The George Floyd case has focused public attention on the legal principle of qualified immunity. While qualified immunity is not at issue in the prosecution of former Minneapolis police officer Derek Chauvin and the three other officers charged with criminal counts relating to George Floyd’s death, it is one of several structural factors that make it difficult to hold policemen accountable for misconduct.
Now, qualified immunity has become a major stumbling block in negotiations at the federal level over police reform, with the entire measure possibly hanging on it. So, what is qualified immunity and what does this mean for police officers?
What Is Qualified Immunity?
Qualified immunity is a legal principle that allows law enforcement and other government employees to defend claims for monetary damages for civil rights abuses. Unless the plaintiff can establish that an officer acted in violation of a “clearly established” right—that is, a court has previously ruled similar action unconstitutional—the officer cannot be held liable.
“Qualified immunity balances two important interests—the need to hold public officials accountable when they exercise power irresponsibly and the need to shield officials from harassment, distraction, and liability when they perform their duties reasonably.” Pearson v. Callahan.
Qualified immunity shields law enforcement personnel and other public officials from liability in civil cases. It seeks to strike a balance between the obligation to enable public officials to perform their tasks while at the same time deterring bad conduct.
Proponents of qualified immunity point out that without a liability shield, public officials and law enforcement personnel would be constantly sued and second-guessed in courtrooms. The doctrine has been criticized for allowing law enforcement officials to violate the rights of citizens, particularly those who are disfranchised.
The Story Behind “Qualified Immunity”
The idea for the law dates back to 1871 when Congress established the federal right to sue state and local government officials for violating the Constitution under what’s known as Section 1983.
White vigilantes terrorized newly freed Black Americans in the aftermath of the Civil War, with law enforcement officials doing little to stop them and even participating themselves. Congress wanted to give people the ability to defend their own civil rights and reasoned that federal juries would be more likely to enforce the Constitution. But the Supreme Court initially interpreted Section 1983 quite narrowly, and it basically lay dormant for the next 90 years.
As the Civil Rights Movement accelerated in the 1950s, attorneys began to utilize Section 1983 more frequently. The Supreme Court reinstated Monroe v. Pape, reaffirming that individuals can sue law enforcement officials under Section 1983 for civil rights infractions.
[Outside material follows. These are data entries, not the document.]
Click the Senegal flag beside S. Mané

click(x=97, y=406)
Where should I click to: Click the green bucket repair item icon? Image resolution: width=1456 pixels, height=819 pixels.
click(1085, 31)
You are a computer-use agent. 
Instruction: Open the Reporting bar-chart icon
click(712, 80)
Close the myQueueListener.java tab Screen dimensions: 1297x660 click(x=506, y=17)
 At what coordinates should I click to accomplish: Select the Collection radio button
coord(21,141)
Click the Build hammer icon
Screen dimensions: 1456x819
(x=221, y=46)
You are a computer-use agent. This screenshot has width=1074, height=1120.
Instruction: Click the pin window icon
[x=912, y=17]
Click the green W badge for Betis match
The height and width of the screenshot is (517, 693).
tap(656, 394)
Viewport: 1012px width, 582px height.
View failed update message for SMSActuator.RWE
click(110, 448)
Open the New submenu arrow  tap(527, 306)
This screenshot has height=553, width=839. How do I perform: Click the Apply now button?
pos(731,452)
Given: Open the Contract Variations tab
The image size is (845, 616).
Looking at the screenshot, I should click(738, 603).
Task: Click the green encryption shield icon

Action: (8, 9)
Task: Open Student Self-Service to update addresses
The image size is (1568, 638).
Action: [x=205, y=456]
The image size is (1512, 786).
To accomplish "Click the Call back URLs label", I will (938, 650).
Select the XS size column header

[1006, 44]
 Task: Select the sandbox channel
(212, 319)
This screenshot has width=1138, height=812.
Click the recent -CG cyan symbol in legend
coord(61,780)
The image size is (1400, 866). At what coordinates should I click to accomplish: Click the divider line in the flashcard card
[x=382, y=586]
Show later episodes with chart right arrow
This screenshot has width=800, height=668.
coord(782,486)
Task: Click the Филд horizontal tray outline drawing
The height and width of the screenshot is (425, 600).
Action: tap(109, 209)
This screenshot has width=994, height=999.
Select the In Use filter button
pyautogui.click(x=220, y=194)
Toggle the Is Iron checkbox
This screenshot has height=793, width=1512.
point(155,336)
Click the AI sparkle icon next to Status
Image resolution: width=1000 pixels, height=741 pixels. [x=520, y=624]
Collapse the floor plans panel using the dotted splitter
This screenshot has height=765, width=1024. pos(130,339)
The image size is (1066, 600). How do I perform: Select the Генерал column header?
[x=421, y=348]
But then, everything changed. The Supreme Court ruled in 1967’s Pierson v. Ray that police officers and other government officials are immune from claims for damages unless they violate clearly established law, which may be found through a reasonable inquiry.
In 1997, the Supreme Court made an important change in the law when it ruled that public officials have qualified immunity unless they knew or should have known that their conduct violated a plaintiff’s constitutional rights. The court added that public officials are immune unless they knew or should have recognized that their behavior was unlawful.
This action replaced the previous “good faith” test with something a bit more “objective.” Nowadays, this test is what analysis courts use when determining if qualified immunity protects an officer from a lawsuit or not.
How Does Qualified Immunity Work?
It’s very important to know that there is a huge difference between qualified and absolute immunity. In other words, there are occasions when a public official can be sued for constitutional infringements in civil court. Basically, qualified immunity is an officer-friendly doctrine that protects “all but the plainly incompetent or those who intentionally break the law.”
The Supreme Court established a two-step test to determine whether qualified immunity applies. If both parts of the test are answered in the affirmative, the public official does not qualify for immunity.
- Did the officer violate a Constitutional right?
- Did the officer know that their actions violated a “clearly established right”?
The next step is to establish when a right has been “articulable.” A right is considered clearly established if the Supreme Court or a relevant federal appeals court has previously condemned the behavior, or where public officials’ actions are “obviously unlawful.”
Is this always easy? No. A plaintiff must show that a right is well-defined in order to establish that it has been violated. A victim must show that the Supreme Court or a federal appeals court in the same region previously ruled that precisely the same conduct under similar circumstances was unlawful or unconstitutional. By default, qualified immunity protects officials if no decision exists.
Take, for example, the U.S. Court of Appeals’ recent comment that a prison guard who pepper-sprayed an inmate in his locked cell “for no reason” did not violate a clearly-established right because similar cited cases involved police officers hitting and tasing inmates “for no reason,” rather than pepper-spraying them “for no apparent cause.”
In fact, the Supreme Court instructed in 2009 that lower courts may depart from the first stage of the test at their discretion. Many jurisdictions now do so.
As a result, judges now examine past court cases to see whether there are comparable facts on record that would put the officer on notice that his or her conduct violated another person’s clearly established constitutional or statutory rights. The facts of an allegation of police misconduct in particular situations are extremely significant when qualified immunity is considered.